Annapaola Ferri

In effetti, l’articolo 2882 del codice civile stabilisce che la cancellazione dell’ipoteca può essere eseguita dal conservatore in seguito a presentazione dell’atto contenente il consenso del creditore: d’altra parte il creditore ha l’obbligo di prestare il proprio consenso ex articolo 1200 del codice civile, e lo concretizza mediante atto pubblico scrittura privata autenticata.

L’articolo 1200 del codice civile, infatti, prevede che il creditore che ha ricevuto il pagamento deve consentire la liberazione dei beni dalle garanzie reali date per il credito e da ogni altro vincolo che comunque ne limiti la disponibilità.

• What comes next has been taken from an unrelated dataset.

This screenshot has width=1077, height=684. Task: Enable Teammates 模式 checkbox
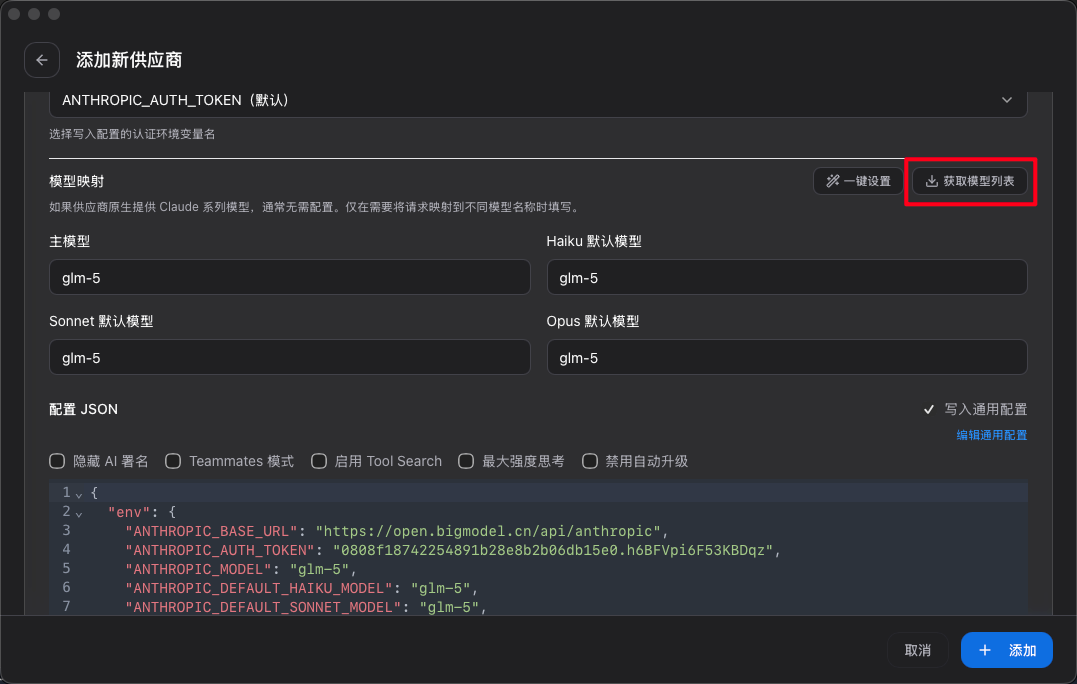tap(173, 461)
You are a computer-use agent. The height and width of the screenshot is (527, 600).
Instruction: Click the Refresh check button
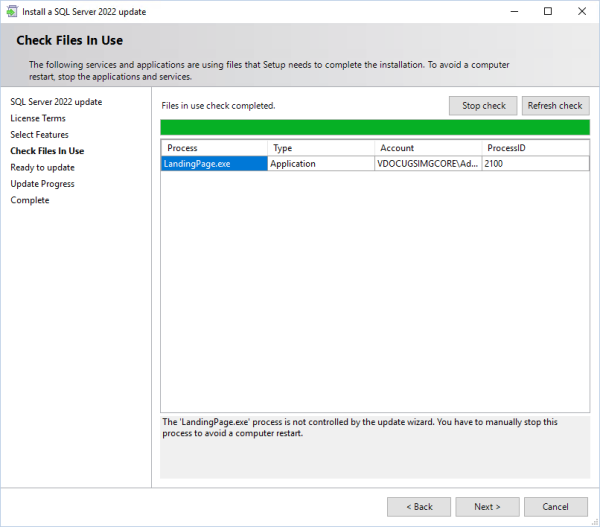(x=555, y=106)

Inoltre, la Corte di cassazione, con sentenza 10893/1999, ha stabilito che, a seguito del pagamento del debito a garanzia del quale sia stata in precedenza iscritta ipoteca, il creditore soddisfatto è tenuto, ai sensi dell’articolo 1200 del codice civile, a prestare il proprio consenso, nelle forme prescritte dalla legge (articoli 2882 comma secondo, 2821 e 2835 del codice civile), alla cancellazione dell’iscrizione (dovendo, in caso contrario, rispondere dei danni subiti dal proprietario del bene), e deve altresì attivarsi, nei modi più adeguati alle circostanze, affinché il consenso così prestato pervenga al debitore (onde questi possa allegarlo all’istanza di cancellazione da rivolgere al conservatore).

Credo, pertanto, che basterà notificare (raccomandata AR) al creditore diffida a produrre l’atto di consenso, citando giurisprudenza e normativa codicistica ed invitandolo ad adempiere tempestivamente, pena la richiesta giudiziale di risarcimento danni.